--- SOURCE DATA Enclosed Below ---

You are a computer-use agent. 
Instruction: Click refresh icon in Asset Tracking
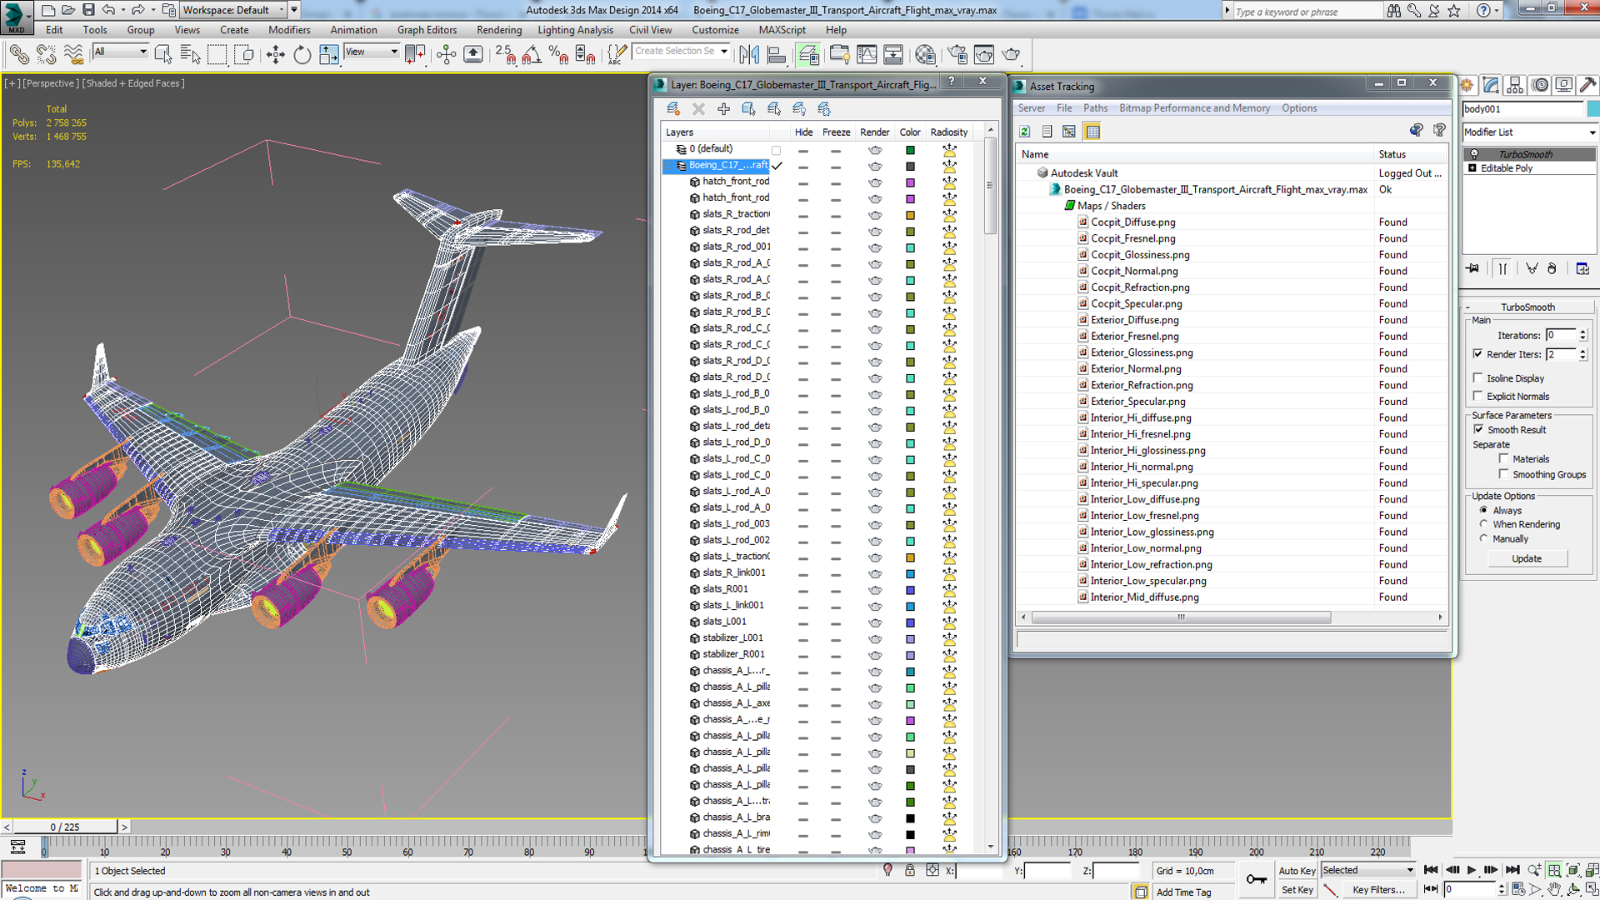coord(1025,132)
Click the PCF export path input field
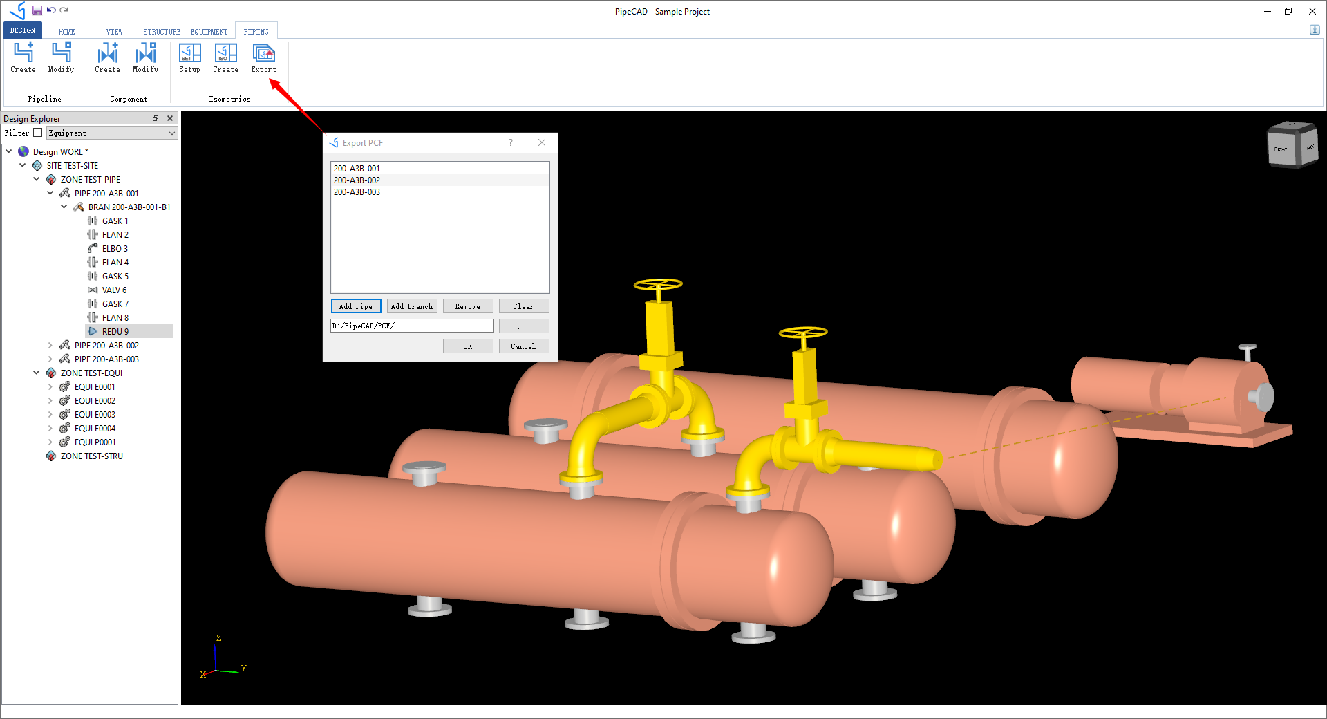Viewport: 1327px width, 719px height. tap(412, 325)
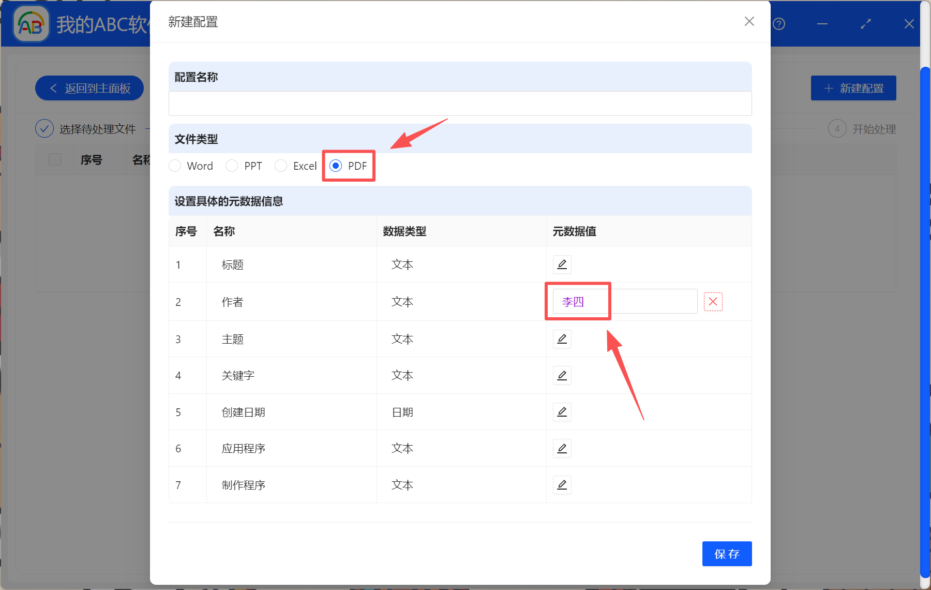Edit the 制作程序 metadata value
This screenshot has width=931, height=590.
tap(562, 485)
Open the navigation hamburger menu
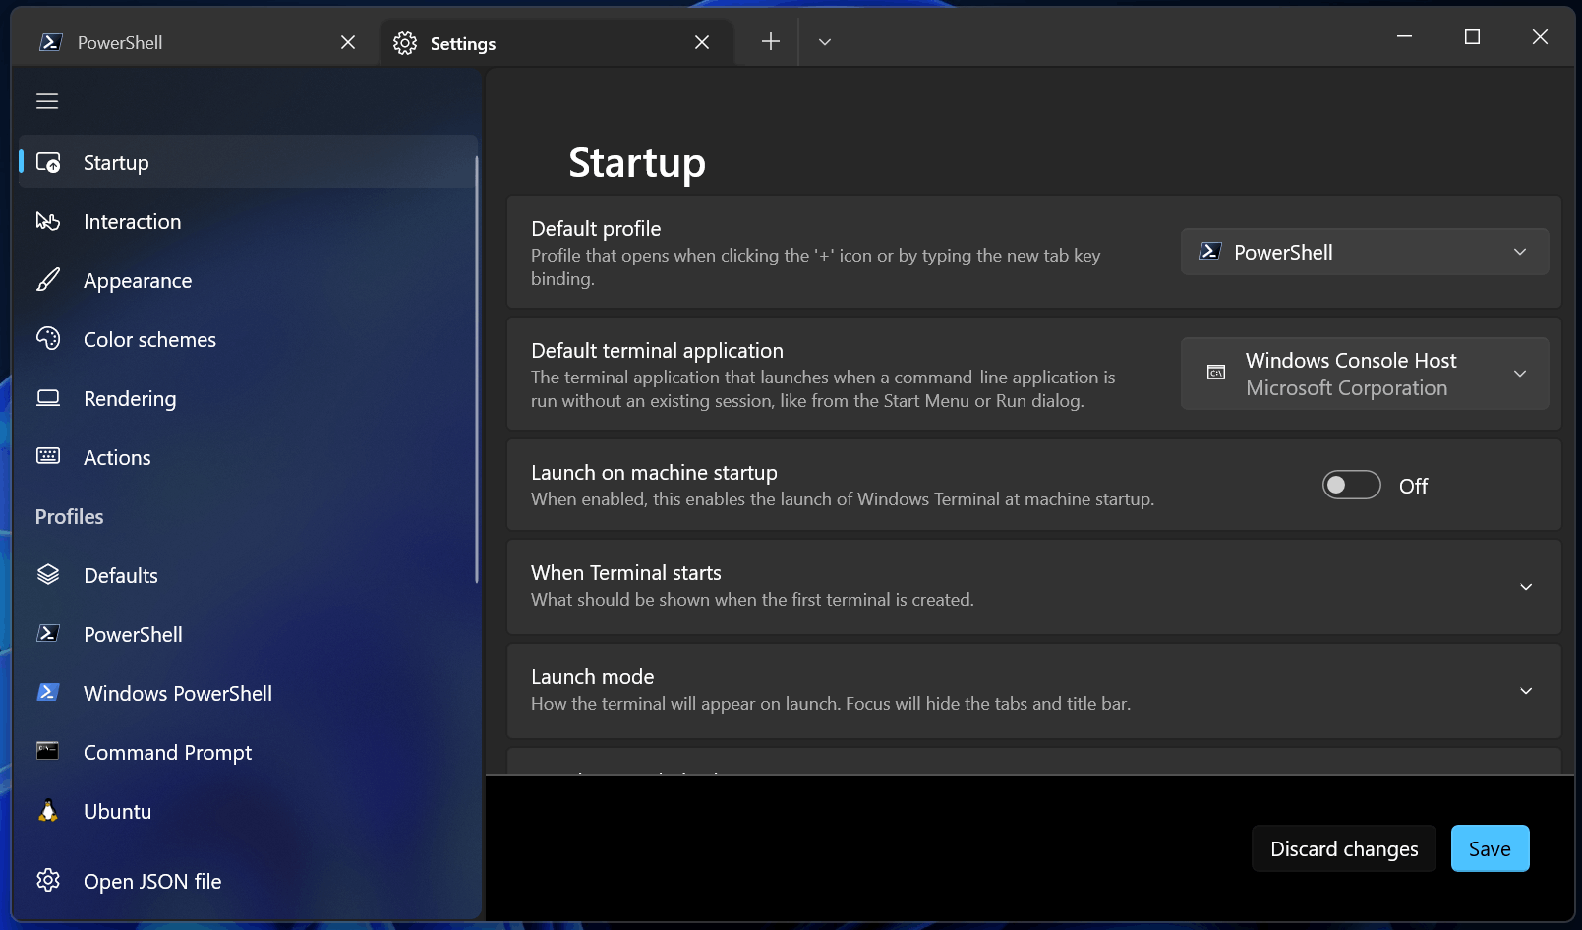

--- End of Enclosed SOURCE DATA ---

■ WORK ITEM ■
From the line containing "Click the PCF export path input field" to the end of the listing, restate each line word for word and nothing more; the pictures stay out.

■ SOLUTION TO THE PROBLEM ■
Click the PCF export path input field
Viewport: 1327px width, 719px height. tap(412, 325)
Edit the 制作程序 metadata value
This screenshot has width=931, height=590.
tap(562, 485)
Open the navigation hamburger menu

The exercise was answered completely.